Some people seem to engage in political discussions only to tout their own neutrality. When asked whether they lean left or right on the political spectrum, these people shrug and place themselves directly in the middle.
They take pride in being the arbiters of extremism, perched as they are outside the whirlwind of passion and stubbornness that is most political activity in modern America.
Using their own detachment as the metric by which to judge all political involvement, they become troubled when others get aggressive or defensive when discussing politics. Online, they can be found trailing behind controversial articles and social media posts, issuing reminders about the Golden Rule.
The fortress of moral superiority from which this critique occurs is built on the premise that everyone would choose neutrality if only they gave adequate thought to the disadvantages of being politically hot-headed.
But this is an overly simplistic view that romanticizes apathy and rewards the privileged. Because that is the uncomfortable truth about total neutrality: it is only possible when you are insulated from the immediate effects of political decisions.
From this protected vantage point, it seems that everyone else, vocal and upset, is being unreasonable. Hysterical. Over-sensitive.
Neutrality proponents, having therefore developed—and denounced—an association between politics and intense emotion, ban it from their dinner tables and break rooms in favor of other, less incendiary, topics.

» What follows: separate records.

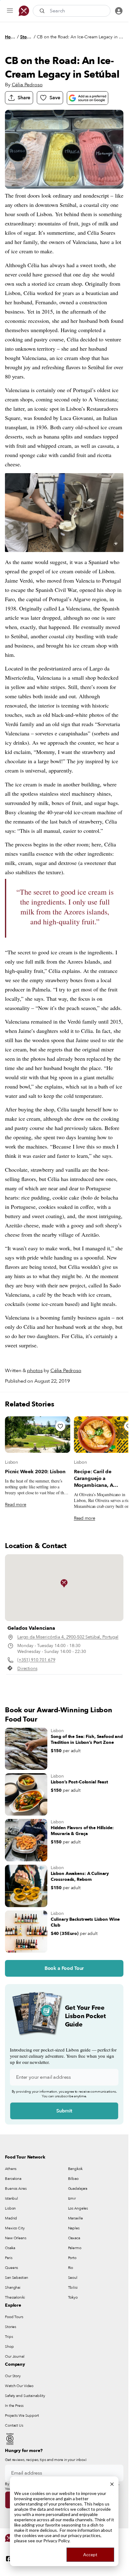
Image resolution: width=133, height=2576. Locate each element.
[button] (64, 1583)
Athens (10, 2168)
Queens (11, 2267)
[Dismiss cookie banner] (112, 2483)
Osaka (10, 2247)
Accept (90, 2554)
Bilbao (73, 2178)
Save (54, 97)
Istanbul (11, 2198)
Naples (73, 2228)
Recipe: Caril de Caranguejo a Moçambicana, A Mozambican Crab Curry (102, 1482)
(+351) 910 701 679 (36, 1660)
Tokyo (73, 2297)
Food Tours (14, 2316)
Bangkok (75, 2168)
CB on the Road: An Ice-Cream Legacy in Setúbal (80, 37)
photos (34, 1370)
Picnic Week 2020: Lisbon (35, 1471)
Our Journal (14, 2356)
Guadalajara (78, 2188)
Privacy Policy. (56, 2540)
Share (24, 97)
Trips (9, 2336)
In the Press (14, 2405)
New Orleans (15, 2238)
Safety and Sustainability (25, 2395)
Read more (15, 1505)
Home (10, 37)
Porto (72, 2257)
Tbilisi (73, 2287)
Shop (9, 2346)
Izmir (72, 2198)
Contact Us (14, 2425)
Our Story (13, 2375)
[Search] (42, 10)
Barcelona (13, 2178)
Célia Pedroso (27, 84)
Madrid (11, 2218)
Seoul (72, 2277)
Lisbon (11, 1462)
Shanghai (12, 2287)
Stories (26, 37)
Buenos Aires (16, 2188)
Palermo (74, 2247)
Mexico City (15, 2228)
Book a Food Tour (64, 1968)
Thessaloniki (15, 2297)
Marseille (75, 2218)
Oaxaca (74, 2238)
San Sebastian (16, 2277)
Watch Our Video (19, 2385)
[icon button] (10, 11)
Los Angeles (78, 2208)
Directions (27, 1668)
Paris (8, 2257)
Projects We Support (22, 2415)
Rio (70, 2267)
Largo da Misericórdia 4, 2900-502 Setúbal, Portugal (67, 1637)
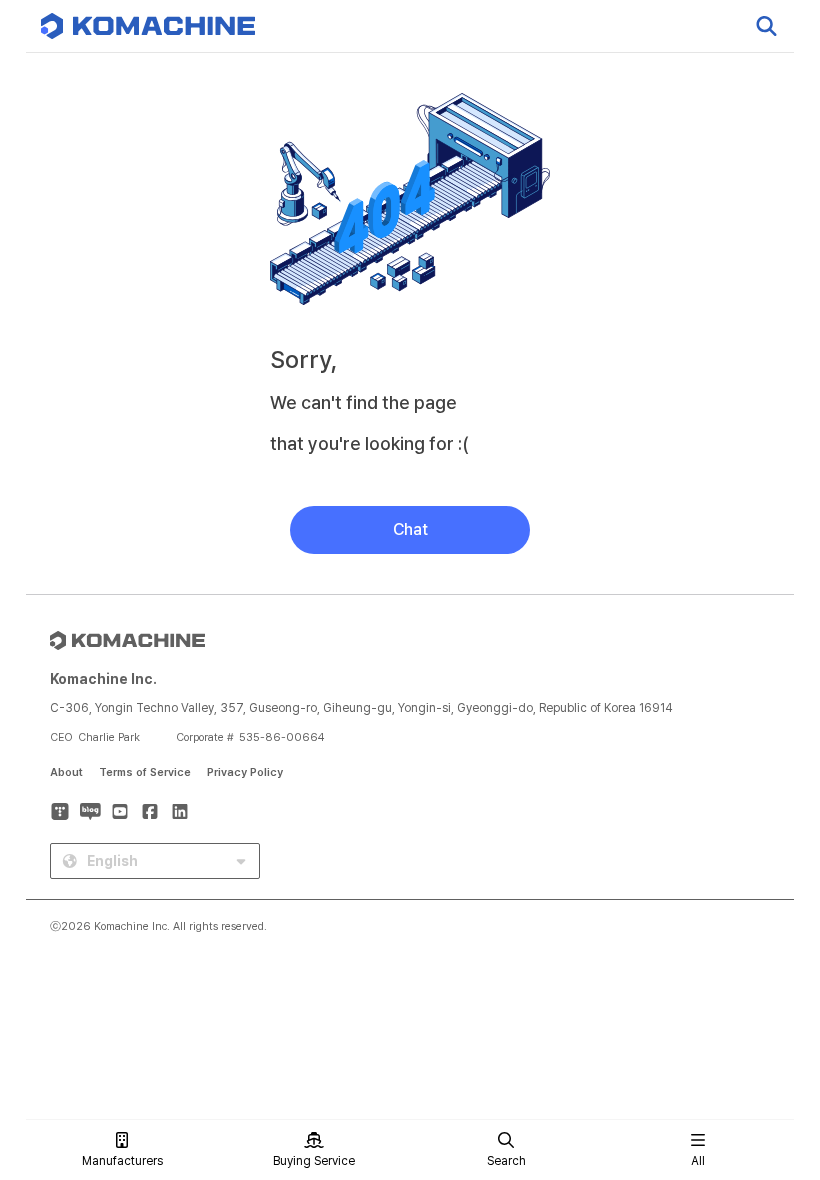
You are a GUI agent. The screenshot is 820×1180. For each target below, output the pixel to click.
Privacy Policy (245, 772)
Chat (410, 529)
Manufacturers (122, 1161)
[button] (767, 1009)
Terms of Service (145, 772)
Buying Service (314, 1161)
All (698, 1161)
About (66, 772)
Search (506, 1161)
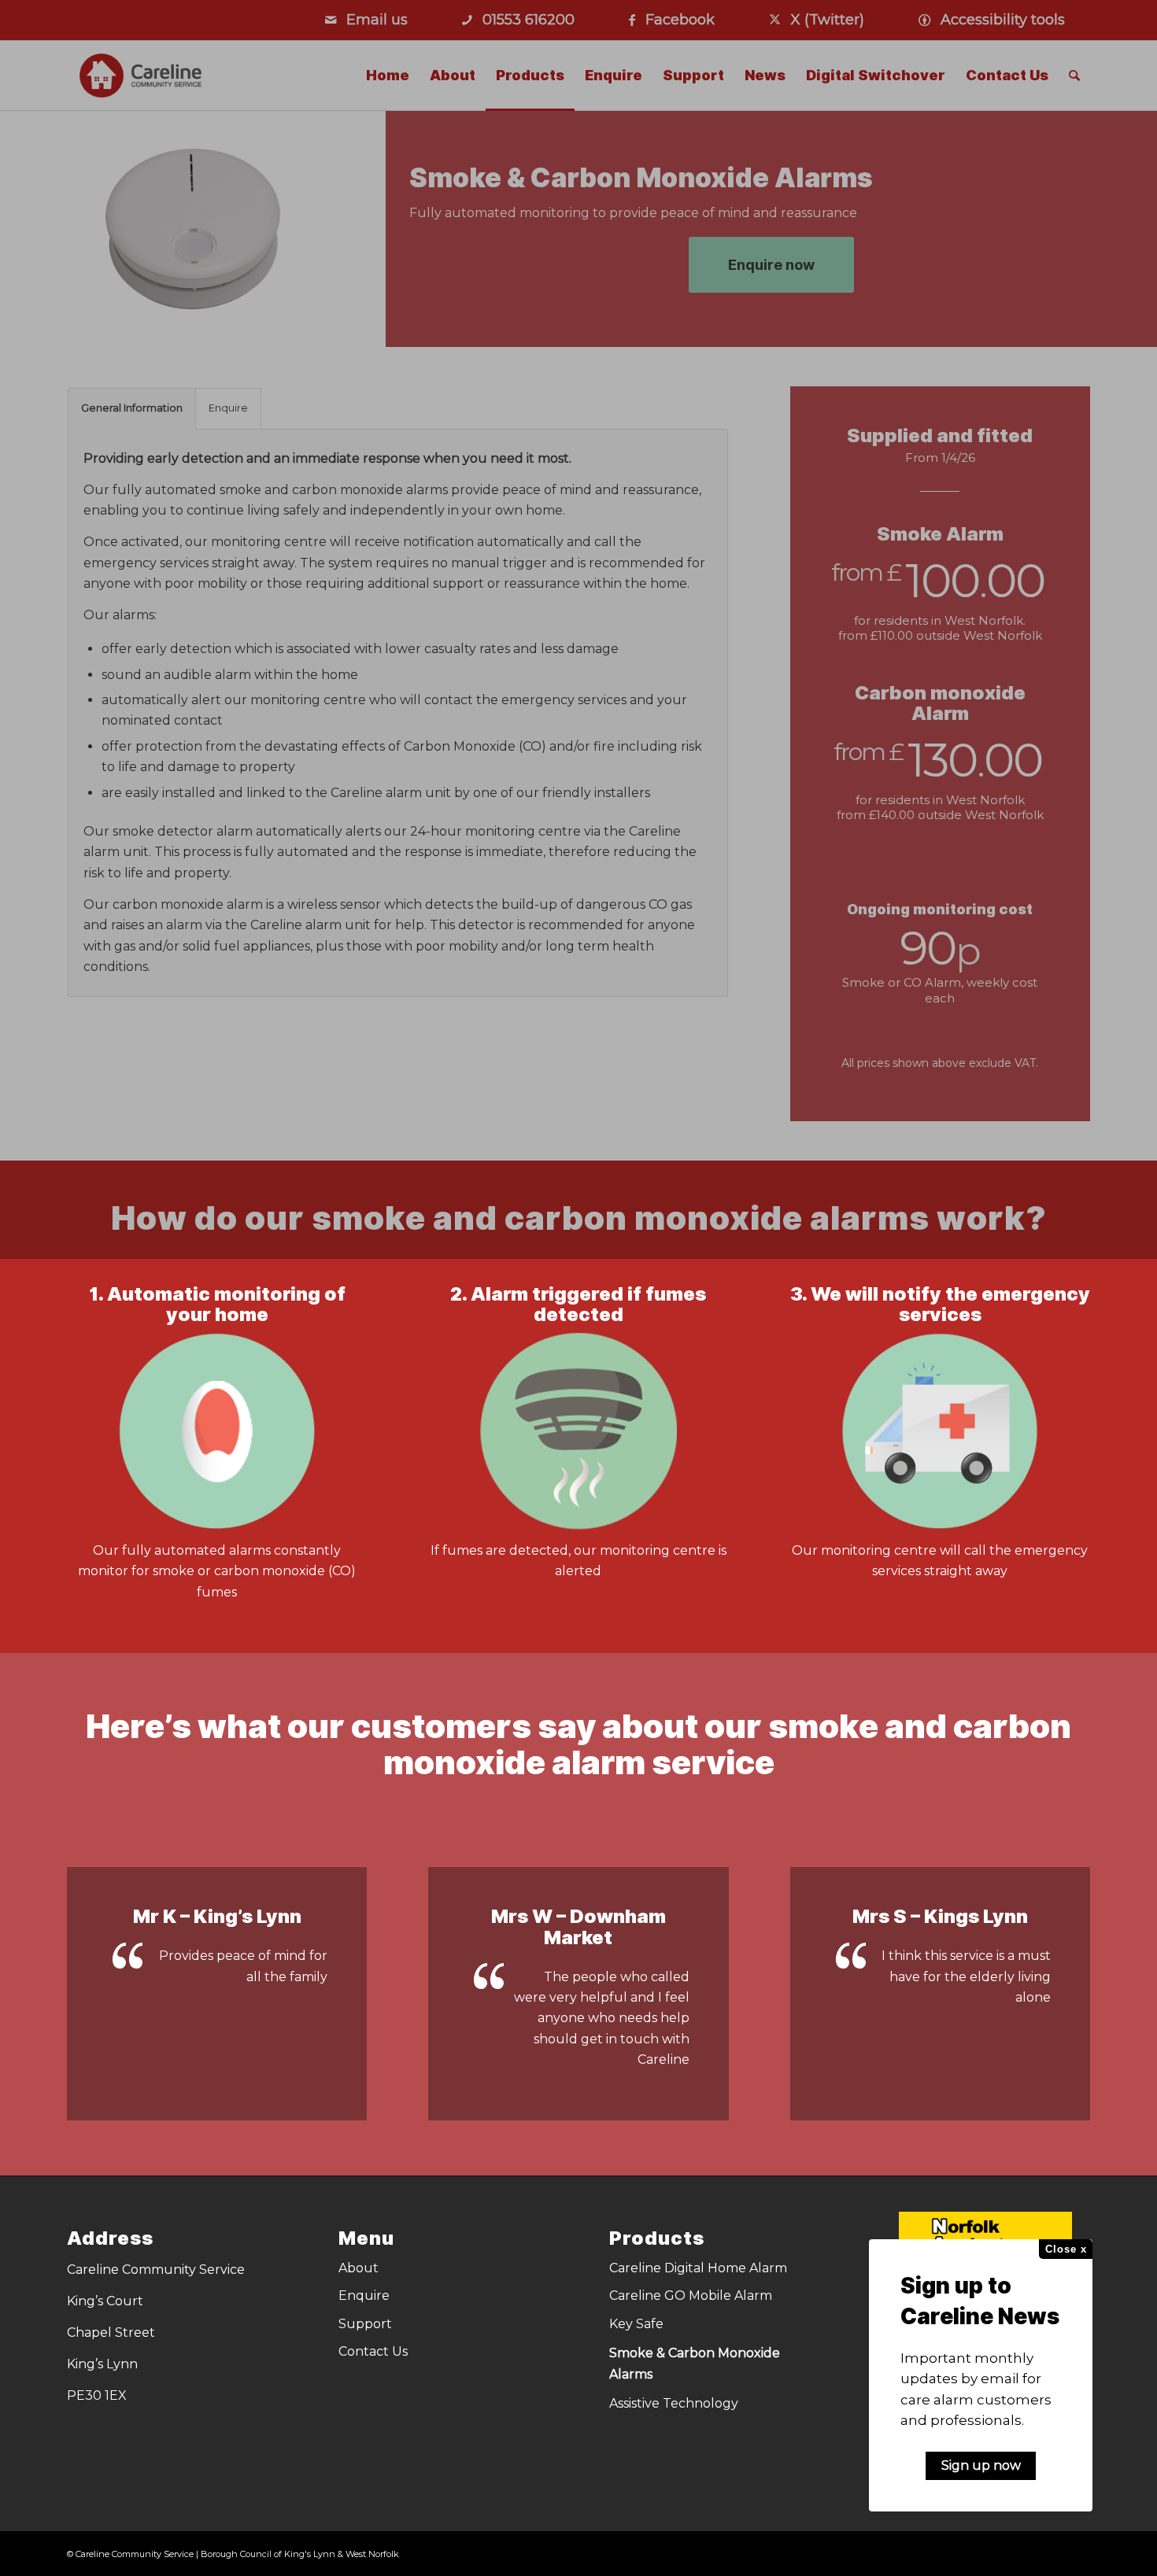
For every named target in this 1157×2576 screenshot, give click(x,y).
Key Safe (636, 2323)
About (358, 2267)
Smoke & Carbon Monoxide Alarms (694, 2363)
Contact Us (373, 2351)
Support (365, 2323)
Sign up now (981, 2465)
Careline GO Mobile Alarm (690, 2295)
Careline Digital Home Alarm (698, 2267)
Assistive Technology (673, 2403)
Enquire (364, 2295)
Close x (1066, 2249)
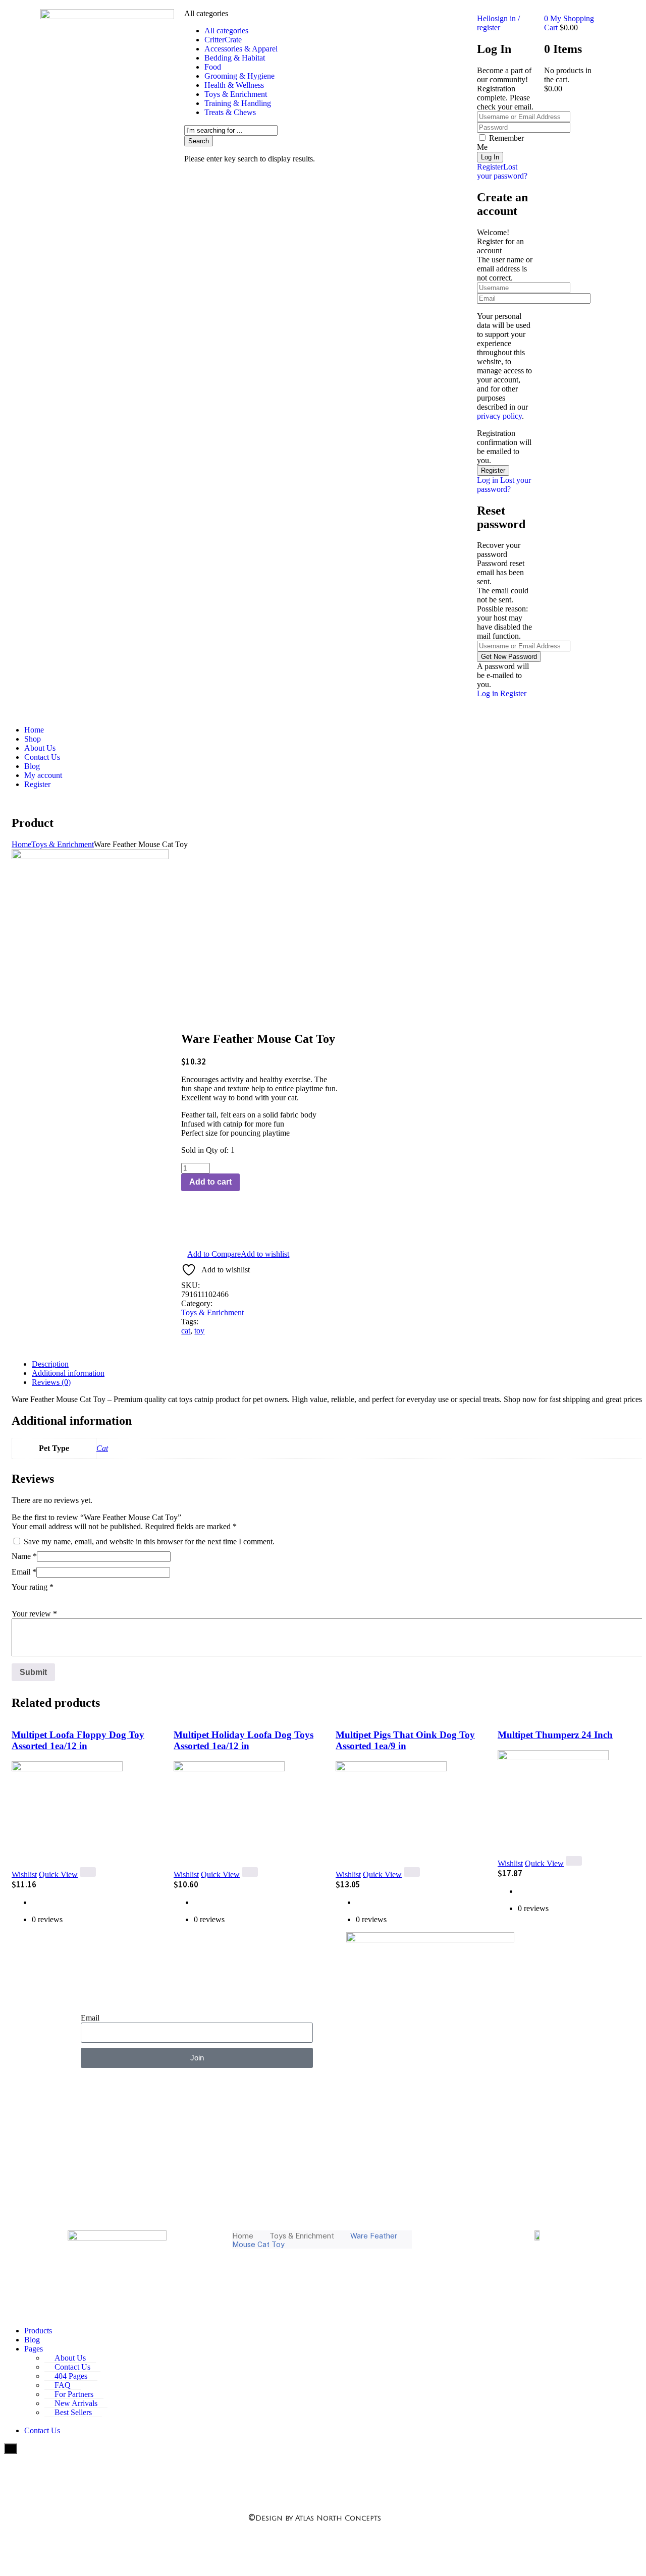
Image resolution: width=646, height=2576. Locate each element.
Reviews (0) (51, 1382)
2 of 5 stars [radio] (32, 1598)
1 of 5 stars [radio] (18, 1598)
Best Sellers (73, 2412)
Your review (34, 1613)
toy (199, 1330)
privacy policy (499, 416)
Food (212, 67)
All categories (226, 30)
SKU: (190, 1285)
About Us (40, 748)
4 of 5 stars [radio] (60, 1598)
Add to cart (210, 1182)
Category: (196, 1303)
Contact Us (42, 757)
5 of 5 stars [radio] (74, 1598)
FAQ (63, 2385)
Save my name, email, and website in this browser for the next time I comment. (149, 1541)
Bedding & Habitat (234, 57)
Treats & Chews (230, 112)
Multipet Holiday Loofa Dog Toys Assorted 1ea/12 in (243, 1740)
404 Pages (71, 2376)
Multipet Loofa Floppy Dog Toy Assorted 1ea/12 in (78, 1740)
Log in (487, 480)
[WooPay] (259, 1228)
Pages (33, 2348)
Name (24, 1556)
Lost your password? (502, 171)
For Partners (74, 2394)
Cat (102, 1448)
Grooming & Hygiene (239, 76)
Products (38, 2330)
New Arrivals (76, 2403)
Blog (32, 766)
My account (43, 775)
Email (24, 1571)
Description (50, 1364)
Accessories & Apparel (241, 48)
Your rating (32, 1587)
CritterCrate (223, 39)
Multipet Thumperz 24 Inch (555, 1734)
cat (185, 1330)
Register (490, 166)
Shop (32, 739)
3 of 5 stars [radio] (46, 1598)
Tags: (189, 1321)
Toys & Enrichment (235, 94)
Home (34, 729)
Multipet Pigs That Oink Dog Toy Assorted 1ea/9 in (405, 1740)
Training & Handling (237, 103)
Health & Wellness (234, 85)
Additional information (68, 1373)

For those directly impacted by politics, however, having more pleasant conversations is not an option.
Nor is translating their visceral reactions into the calm, reasonable dialogue expected of all worthwhile political discussion. They use crude language. They fling insults. Their rhetoric gets ugly.
And all the while, there is an Internet referee suggesting they just calm down and have a rational discussion.
Commentating from their self-imposed exile to the middle of the political spectrum, the neutrals like to remind everyone that the voices on either side of them are equal. All opinions, they say, deserve equal respect.
Certainly, self-expression is a constitutionally-protected right and should not be denied to anyone. But the fallacy lies in assuming that because all opinions have an equal right to exist, all opinions have an equal right to receive polite treatment.
They don’t. No opinion has the right to go unchallenged. And no opinion has the right to be sheltered from the negative reactions of the people it targets.
If those people respond with verbal aggression, so be it.
But in the minds of opinion equality advocates, the original opinion, if expressed politely enough despite its harmful nature, is coded as right, the response attacking it is coded as wrong.
There is a certain haughtiness in nitpicking the words used to convey a message instead of listening to the message’s content (a phenomenon commonly referred to as “tone policing”).
Sure, when it doesn’t matter to you whether the message lands or flops, inspires a change or gets buried in an Internet graveyard, it is easy to single out what does ignite an emotional response in you: whether or not the writer is using mean words.
But those who advocate for neutrality need to consider that the point of politics is to be incendiary. Without lighting a fire, how can we burn down what has broken? Without raising our voices, how can we call for change?
Sometimes, doing this means hurting feelings.
If you’re privileged enough to boast of being neutral, be thankful that you’re being hurt by mean comments about a political policy, not by the policy itself. Some people aren’t so fortunate.